The move is significant as several companies are reconsidering or deferring their IPO plans amidst a volatile stock market, driven by global uncertainty and the impact of high tariffs imposed by US President Donald Trump. Ather, however, has chosen to proceed with the offering.
The company is expected to file its final red herring prospectus next week, incorporating the revised numbers, with the Securities and Exchange Board of India (Sebi). A spokesperson for Ather declined to comment on the development.
Merchant bankers said the valuation for the IPO is also likely to be lowered by around 10 per cent, from an earlier target of $1.4 billion.
No new IPOs have hit the market in March or April so far, amid the ongoing global crisis. In contrast, February saw six IPOs raise over Rs 4,845 crore collectively.
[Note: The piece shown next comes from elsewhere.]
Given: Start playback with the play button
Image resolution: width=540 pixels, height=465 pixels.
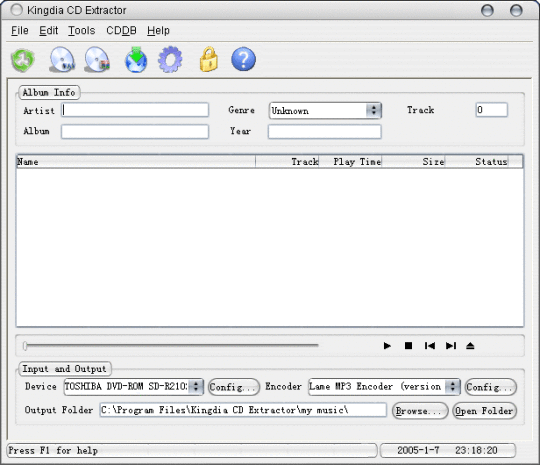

Ather’s decision to proceed stems from its desire to avoid raising debt to meet operational needs in the interim, say bankers.
The company plans to deploy a large portion of the proceeds to set up a new electric vehicle manufacturing facility in Shambhaji Nagar, Maharashtra, with an investment of Rs 927 crore across two phases. The first and second phases will each have a capacity of 0.5 million units, with the project expected to be completed by March 2027.
Ola Electric was the first electric two-wheeler startup to go public last year. While it was the market leader in FY25, its stock—which listed at Rs 75—has since fallen and was trading at Rs 50.34 on Wednesday afternoon.
Ola Electric has faced criticism over service and maintenance issues and regulatory scrutiny, leading to a decline in market share in recent months.
Ather, despite launching its family scooter Rizta, has retained a market share of around 12 per cent in FY25, roughly unchanged from the previous financial year.